Nun hat die Europäische Union nicht nur dauerhaften Frieden, sondern auch ungeahnten Wohlstand gebracht. Aber das Rad der Geschichte dreht sich schneller, als uns lieb ist, die Europäer stehen gebannt vor der digitalen Umwälzung und außenpolitischen Veränderungen. „Europa ist schon lange nicht mehr in der Lage, mit den USA und China mithalten zu können“, sagt Kanzler Kurz völlig richtig im deutschen Handelsblatt und fordert neue EU-Verträge. Das wird mühsam, wie Kurz auch eingesteht. Aber schon jetzt könnten die Regierungschefs beschließen, auf die Einstimmigkeit im Rat zu verzichten, dafür brauchen wir keine neuen Verträge, wie EU-Kommissionspräsident Jean-Claude Juncker betont. Dazu kommt, dass ÖVP und FPÖ bei der weiteren Entwicklung der EU in keinem Punkt einer Meinung sind. Die FPÖ und deren rechtsextreme Partner in der EU denunzieren jede Gemeinsamkeit als „zentralistisch“. Außer sie wollen etwas erreichen, wie die Abschaltung des Atomkraftwerks Mochovce. Das sollte Brüssel durchsetzen können.
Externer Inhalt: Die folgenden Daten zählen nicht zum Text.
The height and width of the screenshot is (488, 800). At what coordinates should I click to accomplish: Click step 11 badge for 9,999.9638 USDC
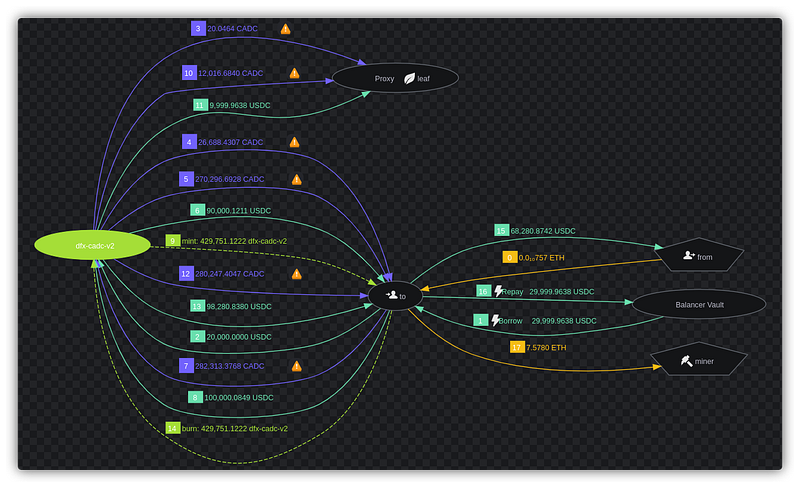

Da sieht man, wie widersprüchlich der Populismus ist.

Nur eine selbstbewusste EU hat Einfluss

Sollte es wirklich zu einem Diskussionsprozess über die Reform der Union kommen, wäre dies das Ende dieser Regierung. Dabei wäre die von Kurz geforderte Subsidiarität gerade im Moment so wichtig, und zwar in der Außenpolitik. Da müsste die Kommission, nach entsprechender interner Abstimmung mit den Staaten, ganz selbstverständlich für die ganze EU auftreten können. Wenn die USA gegen jede Vernunft den Atom-Deal mit dem Iran zerstören, muss die EU selbstbewusst dagegenhalten. Schon deshalb, weil wir in Europa die Leidtragenden einer weiteren kriegerischen Auseinandersetzung im Nahen Osten wären. Und weil wir unsere geschäftlichen Interessen wahrnehmen müssen. Genau so, wie die USA das tun.

Bei der Digitalisierung, die zwischen den USA und China ausgemacht wird – EU-Unternehmen haben nur 3 Prozent des weltweiten Börsenwerts – müssen wir gemeinsam forschen und Start-ups unterstützen. Auch das Silicon Valley wurde durch staatliche Aufträge (vor allem der Rüstungsindustrie) groß.

Harmonie ohne Einförmigkeit – und die Werte der Aufklärung – nirgendwo gibt es bessere Voraussetzungen für eine menschenwürdige Zukunft.